General transfer matrix formalism to calculate DNA–protein–drug binding in gene regulation: application to OR operator of phage {lambda}

Vladimir B. Teif*

Institute of Bioorganic Chemistry, Belarus National Academy of Sciences, Street Kuprevich 5/2, 220141, Minsk, Belarus

*To whom correspondence should be addressed. Tel: +375 17 267 82 63; Fax: +375 17 267 86 47; Email: teif{at}iboch.bas-net.by

Received February 2, 2007. Revised April 9, 2007. Accepted April 9, 2007.

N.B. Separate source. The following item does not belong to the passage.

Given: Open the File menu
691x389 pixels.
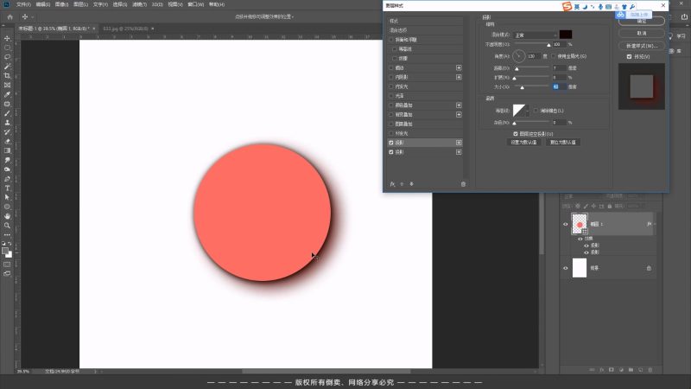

The transfer matrix methodology is proposed as a systematic tool for the statistical–mechanical description of DNA–protein–drug binding involved in gene regulation. We show that a genetic system of several cis-regulatory modules is calculable using this method, considering explicitly the site-overlapping, competitive, cooperative binding of regulatory proteins, their multilayer assembly and DNA looping. In the methodological section, the matrix models are solved for the basic types of short- and long-range interactions between DNA-bound proteins, drugs and nucleosomes. We apply the matrix method to gene regulation at the OR operator of phage {lambda}. The transfer matrix formalism allowed the description of the {lambda}-switch at a single-nucleotide resolution, taking into account the effects of a range of inter-protein distances. Our calculations confirm previously established roles of the contact CI–Cro–RNAP interactions. Concerning long-range interactions, we show that while the DNA loop between the OR and OL operators is important at the lysogenic CI concentrations, the interference between the adjacent promoters PR and PRM becomes more important at small CI concentrations. A large change in the expression pattern may arise in this regime due to anticooperative interactions between DNA-bound RNA polymerases. The applicability of the matrix method to more complex systems is discussed.